PARIS (Reuters) - Le Front national (FN) ne doit pas se faire d'illusions sur sa véritable force et est loin d'être aux portes du pouvoir, a déclaré Jean-Marie Le Pen.
Le fondateur de la formation d'extrême droite estime aussi que son unité est gravement menacée par la crise ouverte qui l'oppose à sa fille Marine, qui a conduit lundi la direction du FN à le suspendre le temps de convoquer une assemblée générale pour supprimer son titre de président honoraire.
Jean-Marie Le Pen publie vendredi sur son site internet ce qu'il présente comme une déclaration faite lundi devant le bureau politique de la formation, juste avant la réunion du bureau exécutif qui l'a sanctionné pour une série de déclarations polémiques.
"Ne nous faisons pas d'illusions sur la force réelle du mouvement", a-t-il dit. "Le fait, réel, d'arriver en première position lors des (élections) européennes et des départementales ne doit pas nous aveugler. Le chiffre des voix obtenues doit être la vraie référence", indique-t-il dans une allusion au fort taux d'abstention de ces scrutins.
"Ce sont les événements qui nous rallient l'opinion de nos concitoyens, l'aggravation inéluctable de la situation (à laquelle, il faudra remédier après) peut nous conduire au pouvoir et à ses terribles responsabilités, mais nous n'en sommes pas aux portes, loin de là", dit-il encore.
Pour Jean-Marie Le Pen, "l'unité du mouvement est une des conditions sine qua non, or, elle est gravement menacée par la crise actuelle."
L'ME DU FN BLESSÉE
Cette crise a été provoquée par de nouvelles sorties polémiques du fondateur du FN qui mettent à mal la stratégie de "dédiabolisation" du parti impulsée par Marine Le Pen depuis qu'elle a succédé à son père aux commandes du FN.

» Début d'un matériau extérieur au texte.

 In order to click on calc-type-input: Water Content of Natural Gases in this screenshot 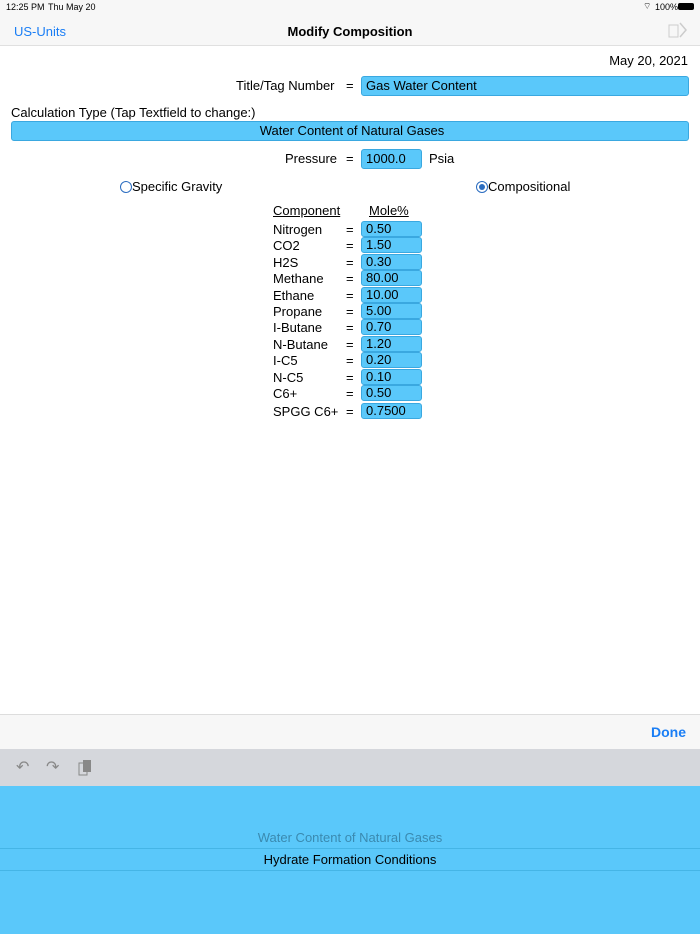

Une interview à l'hebdomadaire d'extrême droite Rivarol où il a réitéré ses propos sur les chambres à gaz nazies, "détail" selon lui de l'histoire de la Seconde guerre mondiale, et défendu la mémoire du maréchal Pétain a mis le feu aux poudres.
Jean-Marie Le Pen, qui a refusé de comparaître devant le bureau exécutif, estime que, dans cette affaire, "c'est l'âme du FN qui a été blessée."
"On craint d'avoir mauvaise réputation républicaine. Sommes-nous devenus le premier parti antifasciste et antiraciste de France ?", s'est-il demandé, pour ajouter : "Laissons ces tristes hochets à nos ennemis et soyons fiers d'être le parti des patriotes français et des parias du drapeau tricolore."
Quant à sa convocation devant le bureau exécutif réuni en commission disciplinaire, il a déclaré qu'elle était "indélicate, injustifiée, immorale et (...) scandaleuse."
Il a encore assuré qu'il ne s'était pas exprimé au nom du Front national dans ses interviews controversées, "laissant ce soin aux collaborateurs socialo-gaullistes de la présidente" Marine Le Pen.